***** TEXTE CITÉ *****

Chine

Été meurtrier en Chine

code-barreLes pluies diluviennes et ininterrompues pendant tout le mois de juillet ont entraîné dans le bassin du Yang-Tseu, le plus grand fleuve de Chine, long de 6380 km dans le sud du pays, une telle montée des eaux que début août on dénombrait officiellement 1500 morts et 3 millions de sans-abris et le grand centre industriel de Wuhan, conurbation de 7 millions d'habitants et nœud névralgique de communication entre le nord et le sud du pays, s’est retrouvé gravement menacé. Le régime a alors décidé de faire sauter les digues, sacrifiant les zones rurales pour sauver les villes. Il avait le souvenir du précédent historique de 1954 – sans parler de celui de 1931 mais qui incombait au Parti nationaliste de Chiang Kaishek – dont le bilan est estimé a plusieurs centaines de milliers de morts, passés alors sous silence par le Parti communiste. 800 millions de mètres cubes d’eau ont ainsi été déversés dans les campagnes environnantes mais le dynamitage contrôle de ces digues secondaires retardé parfois par l’opposition des populations comme a du le reconnaitre l’agence officielle Chine Nouvelle – n’a pu empêcher la rupture naturelle de digues majeures comme celle qui s’est produite le 7 août à Jiujiang, ville de 500 000 habitants en aval de Wuhan dans la province du Jiangxi, noyée sous deux mètres d’eau, faisant des milliers de disparus.

***** INFORMATIONS FOURNIES *****

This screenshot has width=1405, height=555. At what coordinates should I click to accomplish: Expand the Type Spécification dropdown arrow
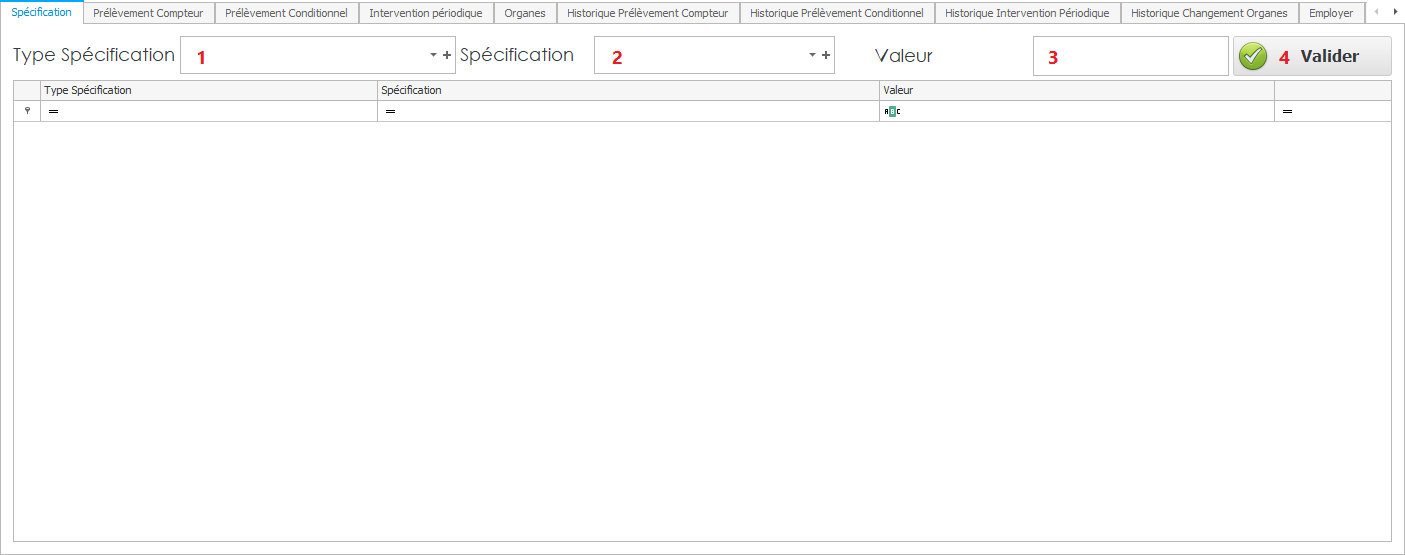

*****

* [TRAVAIL DEMANDÉ]
(a) Pour chacune des affirmations suivantes, indiquez si elle concorde avec l'article sur les crues du Yang-Tseu, en répondant par oui ou par non et en citant mot pour mot le passage décisif : (i) le Yang-Tseu mesure 6380 km ; (ii) Wuhan compte 500 000 habitants ; (iii) une digue majeure a cédé le 7 août à Jiujiang.
(b) Rédigez la suite de l'article sur les crues du Yang-Tseu à partir de sa dernière phrase.
Le matériel fourni n'intervient pas dans ce travail.

* [RÉPONSES PAR TÂCHE]
(a)
(i) Oui : « long de 6380 km ».
(ii) Non : « conurbation de 7 millions d'habitants ».
(iii) Oui : « la rupture naturelle de digues majeures comme celle qui s’est produite le 7 août à Jiujiang ».

(b)
Propagande nationaliste

L’alerte maxima à Wuhan fut atteinte dans la nuit du 9 au 10 août ou le niveau par rapport au lit du fleuve monta jusqu’a 20,39 m (record de 1954 : 20,73 m) avant d’amorcer une lente mais régulière décrue. Mais le nord-est du pays s’est retrouvé lui aussi ravagé par les inondations du fait d’une crue de la rivière Songhua, affluent de l’Amour, menacant directement Harbin, place forte industrielle peuplée de 9 millions d'habitants, et les champs de pétrole de Caqing : 2 500 des 25 000 puits fournissant la moitié de la production nationale se sont retrouvés sous les eaux, Le régime a alors mis en route la machine de propagande de l’armée, à pied d'œuvre jour et nuit, censée ainsi montrer son dévouement à la nation, " en faisant corps avec la digue ", sous l'œil bienveillant des caméras officielles. Cet élan patriotique était destiné a écarter le risque social de jouer la ville contre la campagne et a occulter le laxisme de l’Administration alors que la Chine vient de connaitre 7 années consécutives d’innondations, avec à chaque fois des millions de gens jetés sur les digues sans avoir eu le temps de n’emporter plus qu’un maigre baluchon, entassés dans des refuges, condamnés à mendier auprès de l’Etat des moyens de survie chichement distribués.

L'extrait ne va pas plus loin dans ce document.